TP: What are the particular strengths of your team? What’s a project you’re proud of where they showed these strengths?

SM: The team are particularly amazing at sensitively and respectfully engaging with, building empathy for and identifying insights about people from many different contexts. We have engaged with people who have been long-term unemployed, veterans with mental health conditions, young people who have been in foster care, people experiencing homelessness, people with lived experience of dementia, young parents, people with lived experience of family violence, low-income Kenyans and more.

Some of the team have been involved in some transformational projects in the employment services space. The insights that came out of those projects helped build a strong understanding of the experiences of long-term unemployed people and how the system was letting them down. Others in our team have done amazing work understanding the attitudes and assumptions of women when changes to the cervical screen program in Australia were rolled out. Our insights helped inform communications products that helped shift the way people learned, interpreted and responded to the changes 

While I am particularly proud of their ability to engage with people experiencing really difficult personal situations, I must not discount their ability to engage on a much larger scale on some really high stakes topics. We have run stakeholder forums across the country around violence against women, people’s attitudes to the My Health Record, and about the regulation of medicines and medical devices.   

 

Sarah collaborating with fellow ThinkPlacers

Sarah collaborating with fellow ThinkPlacers

 

TP: Complete this sentence: Collaborating with ThinkPlace designers is different because… 

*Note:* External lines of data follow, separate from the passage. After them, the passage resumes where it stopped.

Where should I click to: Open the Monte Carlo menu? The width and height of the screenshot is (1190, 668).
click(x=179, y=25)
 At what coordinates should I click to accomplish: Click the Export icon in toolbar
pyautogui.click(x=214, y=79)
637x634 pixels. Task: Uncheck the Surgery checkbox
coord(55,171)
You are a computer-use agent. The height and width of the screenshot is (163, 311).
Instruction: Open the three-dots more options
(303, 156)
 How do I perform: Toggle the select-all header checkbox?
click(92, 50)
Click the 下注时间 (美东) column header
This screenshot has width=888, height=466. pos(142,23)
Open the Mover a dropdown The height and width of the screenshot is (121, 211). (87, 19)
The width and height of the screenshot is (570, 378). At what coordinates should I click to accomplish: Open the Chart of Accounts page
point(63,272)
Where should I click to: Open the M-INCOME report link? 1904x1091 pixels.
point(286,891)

SM: We genuinely care about the challenges we’re trying to overcome. And that makes us more dedicated and more effective.

 

TP: Tell us three surprising things about yourself.

SM: This is hard!

  1. Maybe not surprising, but I pride myself in being able to cook a delicious meal out of next to nothing. I love the challenge of being inventive with the random things I can find in our fridge and cupboards.
  2. I am a really keen mountain biker. My husband thinks I’m not that brave, but I think for a woman in her forties who has only been riding for a few years, I ride some pretty hairy tracks!
  3. My main body of work when I studied sculpture at university was made from wood I carved with a chainsaw and welded steel.

 

TP: If you weren’t a ThinkPlace GM what would you love to be doing?

SM: I love working at ThinkPlace and I would say it is definitely a dream job for me. My other dream job would be working for a publishing company, illustrating book covers.

 

TP: Tell me about a moment when you saw first-hand the impact that great design can make on a significant problem.

SM: I had the privilege of traveling to Kenya to work on a project about the National Hospital Insurance Fund – a government run health insurance agency aimed at contributing towards universal health coverage in Kenya. We were working with the World Bank to do research to understand why the ‘informal sector’ – mostly lower-income people who are not formally employed and do not pay taxes – were not taking up or retaining their insurance. Like so many ThinkPlace projects, we were in a workshop full of government employees who had not previously had the opportunity to hear firsthand what it was really like for lower-income Kenyans trying to access health care using their insurance. We shared with them some of the many stories we had heard about people being told the treatment they needed was not available at that hospital, or the medicine they needed was sold out and they would have to pay for the care out of pocket at another hospital. 

I was amazed to see how much these people were moved to hear the stories of their fellow Kenyans. When it came to innovating solutions to the problems they had heard about, they were driven to be really innovative and push the boundaries to try and change the situation. That kind of empathy, that changes attitudes and priorities of decision makers is what I want to achieve through the work of the Human Insights team.